━━ Text section

Russians run amok among the Chechens

Even the Fascists did not treat us like this. Stalingrad wasn't as bad

A day after Boris Yeltsin declared the battle for Grozny won and the Russian military confined to "creative work", Said Dudayev, an 80-year- old Chechen invalid, hobbled , with the aid of a crutch, to a market on Tukhachevsky Street.

There he met an armoured personnel carrier full of jeering troops. The encounter cost him his life. "They were laughing. It was wild laughter," said Madina, one of the stall holders who survived this particular victory celebration by what Chechens and Russians left in Grozny describe as an army running amok.

"There was a girl next to me from my apartment block, Ira, selling cigarettes," recalled Madina, "She thought they were turning round but they drove straight into her, crushing her legs." According to witnesses, four people died and four were injured.

━━━━
━━ Provided data

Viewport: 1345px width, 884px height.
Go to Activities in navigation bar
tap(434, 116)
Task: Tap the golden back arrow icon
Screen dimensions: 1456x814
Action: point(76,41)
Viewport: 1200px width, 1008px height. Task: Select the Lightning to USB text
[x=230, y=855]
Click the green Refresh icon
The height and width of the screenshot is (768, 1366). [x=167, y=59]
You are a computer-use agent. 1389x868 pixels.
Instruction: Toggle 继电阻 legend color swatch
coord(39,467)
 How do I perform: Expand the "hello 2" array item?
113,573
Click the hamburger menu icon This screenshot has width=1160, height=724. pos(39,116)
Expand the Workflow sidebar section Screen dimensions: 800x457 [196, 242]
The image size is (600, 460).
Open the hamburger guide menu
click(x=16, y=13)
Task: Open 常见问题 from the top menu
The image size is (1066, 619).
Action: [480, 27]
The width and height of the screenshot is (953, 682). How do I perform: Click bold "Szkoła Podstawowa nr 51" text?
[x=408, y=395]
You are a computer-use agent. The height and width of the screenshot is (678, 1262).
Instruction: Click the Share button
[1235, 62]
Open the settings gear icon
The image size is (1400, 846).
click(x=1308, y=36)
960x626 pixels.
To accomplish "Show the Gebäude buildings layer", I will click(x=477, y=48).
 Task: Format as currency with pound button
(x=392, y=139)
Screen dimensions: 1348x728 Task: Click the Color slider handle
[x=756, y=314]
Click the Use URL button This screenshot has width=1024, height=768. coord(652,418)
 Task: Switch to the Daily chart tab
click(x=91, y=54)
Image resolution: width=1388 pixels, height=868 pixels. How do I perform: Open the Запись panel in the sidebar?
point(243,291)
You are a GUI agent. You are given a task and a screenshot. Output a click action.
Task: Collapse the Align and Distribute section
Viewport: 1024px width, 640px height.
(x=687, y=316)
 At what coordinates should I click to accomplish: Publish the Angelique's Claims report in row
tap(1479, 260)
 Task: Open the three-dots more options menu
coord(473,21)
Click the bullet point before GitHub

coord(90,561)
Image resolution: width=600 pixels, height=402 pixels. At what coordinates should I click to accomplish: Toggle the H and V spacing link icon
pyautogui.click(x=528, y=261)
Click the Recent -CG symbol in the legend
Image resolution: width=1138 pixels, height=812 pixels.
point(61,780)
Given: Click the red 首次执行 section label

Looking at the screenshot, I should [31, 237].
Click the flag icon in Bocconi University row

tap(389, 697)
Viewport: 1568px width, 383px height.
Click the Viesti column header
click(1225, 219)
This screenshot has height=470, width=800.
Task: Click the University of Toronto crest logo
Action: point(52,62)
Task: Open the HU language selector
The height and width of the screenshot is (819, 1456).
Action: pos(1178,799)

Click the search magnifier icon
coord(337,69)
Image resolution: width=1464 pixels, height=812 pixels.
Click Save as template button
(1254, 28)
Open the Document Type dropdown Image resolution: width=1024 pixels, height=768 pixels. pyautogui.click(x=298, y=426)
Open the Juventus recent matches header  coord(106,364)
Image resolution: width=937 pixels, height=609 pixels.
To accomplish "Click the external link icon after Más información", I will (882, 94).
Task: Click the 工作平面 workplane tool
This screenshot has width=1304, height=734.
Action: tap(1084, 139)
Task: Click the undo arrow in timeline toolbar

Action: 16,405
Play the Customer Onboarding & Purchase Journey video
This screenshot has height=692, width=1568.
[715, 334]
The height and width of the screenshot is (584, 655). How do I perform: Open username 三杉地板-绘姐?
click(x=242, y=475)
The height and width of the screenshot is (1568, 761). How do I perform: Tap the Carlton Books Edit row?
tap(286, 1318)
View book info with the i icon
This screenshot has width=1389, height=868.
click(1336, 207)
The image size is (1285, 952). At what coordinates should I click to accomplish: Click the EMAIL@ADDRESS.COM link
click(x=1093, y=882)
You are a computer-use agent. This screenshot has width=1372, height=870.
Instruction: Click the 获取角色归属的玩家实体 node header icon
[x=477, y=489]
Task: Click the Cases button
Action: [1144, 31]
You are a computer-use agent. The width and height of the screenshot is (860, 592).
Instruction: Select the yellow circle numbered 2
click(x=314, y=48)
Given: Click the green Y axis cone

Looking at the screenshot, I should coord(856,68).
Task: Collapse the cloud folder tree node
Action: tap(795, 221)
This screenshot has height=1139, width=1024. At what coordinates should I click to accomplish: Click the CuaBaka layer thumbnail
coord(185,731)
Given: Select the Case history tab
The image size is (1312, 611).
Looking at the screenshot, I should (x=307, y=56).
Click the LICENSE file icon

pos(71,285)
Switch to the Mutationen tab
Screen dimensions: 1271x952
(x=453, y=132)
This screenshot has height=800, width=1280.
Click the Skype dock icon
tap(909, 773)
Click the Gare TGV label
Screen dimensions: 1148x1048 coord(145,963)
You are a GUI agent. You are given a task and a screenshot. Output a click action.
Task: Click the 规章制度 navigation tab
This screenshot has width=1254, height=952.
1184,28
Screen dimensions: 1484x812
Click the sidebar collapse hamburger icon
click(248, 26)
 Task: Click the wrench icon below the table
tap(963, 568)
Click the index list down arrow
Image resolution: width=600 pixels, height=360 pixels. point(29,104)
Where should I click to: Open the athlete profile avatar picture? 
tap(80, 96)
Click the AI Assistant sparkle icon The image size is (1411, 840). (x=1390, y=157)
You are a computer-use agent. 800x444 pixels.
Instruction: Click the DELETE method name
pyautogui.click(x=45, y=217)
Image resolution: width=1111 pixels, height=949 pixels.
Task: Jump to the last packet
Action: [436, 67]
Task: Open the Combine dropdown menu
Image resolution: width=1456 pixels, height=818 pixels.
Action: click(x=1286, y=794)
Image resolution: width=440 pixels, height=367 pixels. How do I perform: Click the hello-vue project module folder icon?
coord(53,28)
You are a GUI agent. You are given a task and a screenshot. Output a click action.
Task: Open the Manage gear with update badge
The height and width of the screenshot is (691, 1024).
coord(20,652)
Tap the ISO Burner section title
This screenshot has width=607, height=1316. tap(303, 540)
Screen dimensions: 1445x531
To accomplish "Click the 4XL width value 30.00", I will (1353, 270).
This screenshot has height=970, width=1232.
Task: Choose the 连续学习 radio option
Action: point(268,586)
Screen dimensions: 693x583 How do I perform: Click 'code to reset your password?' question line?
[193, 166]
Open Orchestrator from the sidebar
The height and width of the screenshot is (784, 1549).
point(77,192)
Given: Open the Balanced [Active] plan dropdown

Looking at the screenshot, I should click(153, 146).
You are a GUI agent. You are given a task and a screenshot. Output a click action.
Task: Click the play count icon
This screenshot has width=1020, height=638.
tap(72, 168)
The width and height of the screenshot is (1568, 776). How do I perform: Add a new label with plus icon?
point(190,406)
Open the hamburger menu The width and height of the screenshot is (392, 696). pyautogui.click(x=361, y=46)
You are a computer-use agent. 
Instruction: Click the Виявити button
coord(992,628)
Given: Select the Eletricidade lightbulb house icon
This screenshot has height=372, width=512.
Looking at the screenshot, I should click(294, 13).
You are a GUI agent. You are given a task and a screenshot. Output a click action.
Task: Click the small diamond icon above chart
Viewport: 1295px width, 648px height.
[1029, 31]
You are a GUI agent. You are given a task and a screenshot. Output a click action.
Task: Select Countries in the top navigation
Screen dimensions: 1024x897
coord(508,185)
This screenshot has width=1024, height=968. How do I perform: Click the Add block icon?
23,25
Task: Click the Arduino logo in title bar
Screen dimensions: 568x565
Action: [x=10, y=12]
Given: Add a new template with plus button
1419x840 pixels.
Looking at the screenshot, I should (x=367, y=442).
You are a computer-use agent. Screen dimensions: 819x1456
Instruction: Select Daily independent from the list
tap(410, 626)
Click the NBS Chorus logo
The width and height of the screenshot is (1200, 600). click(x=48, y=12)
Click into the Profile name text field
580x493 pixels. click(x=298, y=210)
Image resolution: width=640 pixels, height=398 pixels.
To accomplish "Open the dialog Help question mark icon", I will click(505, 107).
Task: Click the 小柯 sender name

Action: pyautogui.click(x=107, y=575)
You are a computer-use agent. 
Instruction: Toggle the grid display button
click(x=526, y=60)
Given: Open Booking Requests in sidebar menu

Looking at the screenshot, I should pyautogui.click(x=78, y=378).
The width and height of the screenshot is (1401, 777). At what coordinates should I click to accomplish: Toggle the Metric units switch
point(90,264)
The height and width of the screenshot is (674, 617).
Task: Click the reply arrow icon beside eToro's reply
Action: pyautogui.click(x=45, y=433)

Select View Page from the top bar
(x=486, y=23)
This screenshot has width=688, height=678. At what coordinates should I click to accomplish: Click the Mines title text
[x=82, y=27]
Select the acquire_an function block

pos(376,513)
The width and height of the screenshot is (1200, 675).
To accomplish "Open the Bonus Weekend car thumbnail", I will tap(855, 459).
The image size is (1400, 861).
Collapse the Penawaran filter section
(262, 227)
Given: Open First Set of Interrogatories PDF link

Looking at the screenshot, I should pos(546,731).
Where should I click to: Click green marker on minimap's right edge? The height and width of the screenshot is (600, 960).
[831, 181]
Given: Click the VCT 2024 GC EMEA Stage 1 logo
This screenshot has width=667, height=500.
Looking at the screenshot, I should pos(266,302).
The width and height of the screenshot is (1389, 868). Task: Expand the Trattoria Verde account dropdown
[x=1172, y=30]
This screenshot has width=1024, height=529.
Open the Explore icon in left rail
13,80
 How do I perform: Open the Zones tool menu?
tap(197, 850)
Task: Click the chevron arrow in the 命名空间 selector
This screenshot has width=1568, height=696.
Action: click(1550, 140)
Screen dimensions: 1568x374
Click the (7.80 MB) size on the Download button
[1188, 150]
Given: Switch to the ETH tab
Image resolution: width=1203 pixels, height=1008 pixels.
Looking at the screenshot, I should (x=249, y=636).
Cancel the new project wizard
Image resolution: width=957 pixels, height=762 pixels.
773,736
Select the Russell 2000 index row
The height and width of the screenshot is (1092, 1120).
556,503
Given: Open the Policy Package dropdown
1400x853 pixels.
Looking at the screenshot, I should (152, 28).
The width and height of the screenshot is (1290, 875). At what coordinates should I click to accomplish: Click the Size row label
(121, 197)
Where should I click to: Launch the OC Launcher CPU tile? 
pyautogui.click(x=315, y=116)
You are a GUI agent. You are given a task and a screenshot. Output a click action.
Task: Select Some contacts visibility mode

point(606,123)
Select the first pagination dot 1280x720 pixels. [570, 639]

━━━━

• **What is required**:
Continue the news report about Russian troops in Grozny from the point where it stops.

• **Output of the exercise**:
Mr Dudayev's body lies naked in the front room of the small brick house where he lived in north-east Grozny. Relatives scrubbed the corpse, as the skull oozed blood.On the front porch huddled a group of wailing women. "Even the Fascists didn't do this to us," cried Khara Akhmadova, Mr Dudayev's niece. "My father fought in Stalingrad and he said it wasn't as bad as this."

On Saturday, a day after the market place killing, the old man's crutch still lay where he fell, a trophy of another Russian triumph.

Now they have captured the Chechen capital of Grozny after two months of war, Russian troops, say residents, have gone on a rampage of killing and looting. Ordinary people, many of them Russians, speak of the horror of life in what President Yeltsin last week called a normal situation."Please tell them, tell them what's going on here," said Mrs Akhmadova.

Liza, the mother of Madina the stallholder, said soldiers came asking for vodka every day and were all drunk by nightfall. "They are beasts, not men," she said.

In Moscow the official line is that the Russian army and Interior Ministry troops are restoring "constitutional order" and "disarming bandit formations." The Justice Minister. Valentin Kovalyov. said last week that there had not been a single instance of looting.

As we approached Grozny from the north-west on Friday, the sky darkened, the dust thrown up by tanks mingling with the black cloud from burning oil refineries.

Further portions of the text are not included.